Drying Basil Naturally
Drying basil naturally is the most environmentally-friendly method of drying basil. However, this process doesn’t immediately produce dried basil — it takes up to four weeks for the basil to completely dry out.
To dry basil naturally, follow these steps:
- Harvest individual basil stems containing at least four leaves each
- Use a rubber band to tie bunches of three to five basil stems together, then hang the bunches from a string in parts of your home that receive moderate light (not direct sunlight) and good, room-temperature air circulation
- Leave the basil until the leaves are crispy and crumble when you pinch them between your fingers
Microwaving basil leaves is quick and convenient, but microwaving should be used as a last resort because of the increased risk of burning or setting fire to the basil.
To microwave basil, follow these steps:
- After drying fresh basil leaves, place the leaves between two paper towels in a single layer on a microwave-safe plate
- Microwave the basil for 30 seconds on medium power. Don’t microwave the basil for any longer than 30 seconds to reduce the risk of burning the leaves
- Remove the leaves and wait 30 seconds, then touch the leaves to check if they’re crisp enough. Return the leaves that need further crisping to the microwave for another 10 seconds
- Continue to microwave the basil in 10-second increments until the leaves are crispy but not burnt
How to Use Dried Basil
Dried basil is a useful, tasty herb for keen home cooks.
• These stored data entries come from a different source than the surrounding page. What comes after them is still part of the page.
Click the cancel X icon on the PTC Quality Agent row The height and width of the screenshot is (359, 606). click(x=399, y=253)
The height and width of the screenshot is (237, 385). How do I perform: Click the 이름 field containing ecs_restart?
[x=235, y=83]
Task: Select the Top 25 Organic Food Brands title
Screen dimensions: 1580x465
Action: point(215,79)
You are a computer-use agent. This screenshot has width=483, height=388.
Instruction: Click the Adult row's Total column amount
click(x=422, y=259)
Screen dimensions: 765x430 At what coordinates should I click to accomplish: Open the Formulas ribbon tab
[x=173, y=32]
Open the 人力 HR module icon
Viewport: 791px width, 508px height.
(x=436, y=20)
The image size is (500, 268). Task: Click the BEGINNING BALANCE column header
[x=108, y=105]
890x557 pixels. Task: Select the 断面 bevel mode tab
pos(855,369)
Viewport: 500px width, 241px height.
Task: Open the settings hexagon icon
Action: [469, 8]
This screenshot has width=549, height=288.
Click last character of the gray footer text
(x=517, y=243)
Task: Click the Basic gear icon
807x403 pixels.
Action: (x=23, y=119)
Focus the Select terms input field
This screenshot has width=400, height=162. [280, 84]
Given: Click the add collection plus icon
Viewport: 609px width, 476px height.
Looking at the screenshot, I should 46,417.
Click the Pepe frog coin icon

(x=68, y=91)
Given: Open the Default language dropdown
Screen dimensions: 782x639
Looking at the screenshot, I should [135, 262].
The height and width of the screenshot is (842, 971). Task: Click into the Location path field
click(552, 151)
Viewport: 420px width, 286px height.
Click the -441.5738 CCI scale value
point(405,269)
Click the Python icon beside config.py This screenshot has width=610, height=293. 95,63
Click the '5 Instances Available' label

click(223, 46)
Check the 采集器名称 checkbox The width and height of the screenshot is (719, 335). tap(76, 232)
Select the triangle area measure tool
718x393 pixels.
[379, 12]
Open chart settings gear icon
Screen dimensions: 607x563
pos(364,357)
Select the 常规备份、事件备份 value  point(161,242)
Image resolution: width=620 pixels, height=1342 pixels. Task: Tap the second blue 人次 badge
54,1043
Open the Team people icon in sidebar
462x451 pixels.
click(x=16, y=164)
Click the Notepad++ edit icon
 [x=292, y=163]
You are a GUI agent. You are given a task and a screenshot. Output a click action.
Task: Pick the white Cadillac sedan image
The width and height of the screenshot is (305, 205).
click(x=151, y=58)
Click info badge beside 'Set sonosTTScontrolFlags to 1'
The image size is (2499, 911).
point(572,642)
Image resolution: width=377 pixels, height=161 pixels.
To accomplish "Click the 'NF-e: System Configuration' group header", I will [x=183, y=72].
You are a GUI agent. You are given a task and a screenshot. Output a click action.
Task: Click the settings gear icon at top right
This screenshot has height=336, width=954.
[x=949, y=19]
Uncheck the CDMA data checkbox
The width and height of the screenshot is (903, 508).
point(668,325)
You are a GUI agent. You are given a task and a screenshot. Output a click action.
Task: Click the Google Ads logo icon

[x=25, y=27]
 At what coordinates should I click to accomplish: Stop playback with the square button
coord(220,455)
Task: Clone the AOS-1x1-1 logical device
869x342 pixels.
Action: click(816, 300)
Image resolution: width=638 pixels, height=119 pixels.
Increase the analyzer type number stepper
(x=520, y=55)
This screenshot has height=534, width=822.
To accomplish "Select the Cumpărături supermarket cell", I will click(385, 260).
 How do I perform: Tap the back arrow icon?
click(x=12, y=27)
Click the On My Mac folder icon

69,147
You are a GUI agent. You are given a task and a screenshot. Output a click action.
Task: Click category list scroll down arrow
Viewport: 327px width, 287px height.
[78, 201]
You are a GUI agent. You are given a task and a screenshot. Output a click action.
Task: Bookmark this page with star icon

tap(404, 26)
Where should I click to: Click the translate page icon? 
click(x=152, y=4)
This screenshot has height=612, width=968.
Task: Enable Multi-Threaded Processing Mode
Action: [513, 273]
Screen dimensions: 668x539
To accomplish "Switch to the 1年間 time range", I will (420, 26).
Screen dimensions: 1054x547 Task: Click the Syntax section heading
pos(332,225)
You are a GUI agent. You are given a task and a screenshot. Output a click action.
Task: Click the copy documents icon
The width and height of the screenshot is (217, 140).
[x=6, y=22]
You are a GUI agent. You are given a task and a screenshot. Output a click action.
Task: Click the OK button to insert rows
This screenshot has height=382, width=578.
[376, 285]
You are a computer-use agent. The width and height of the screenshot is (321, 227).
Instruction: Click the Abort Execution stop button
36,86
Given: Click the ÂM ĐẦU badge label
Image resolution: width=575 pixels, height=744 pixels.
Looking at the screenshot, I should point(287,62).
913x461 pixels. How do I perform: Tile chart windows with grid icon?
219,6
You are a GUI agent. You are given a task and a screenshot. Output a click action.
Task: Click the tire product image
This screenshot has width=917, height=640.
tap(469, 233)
Use dried basil to add flavor to a range of dishes, including roasted vegetables, soups, pizzas, pasta dishes, and casseroles. When substituting dried basil for fresh basil, halve the amount of basil the recipe calls for to prevent dried basil’s strong flavor from overwhelming the dish.
To increase flavor depth, combine dried basil with other dried fresh green herbs, such as oregano, rosemary, and cilantro.
Drying fresh basil is convenient and thrifty and makes it easy to add healthy herbs to savory dishes.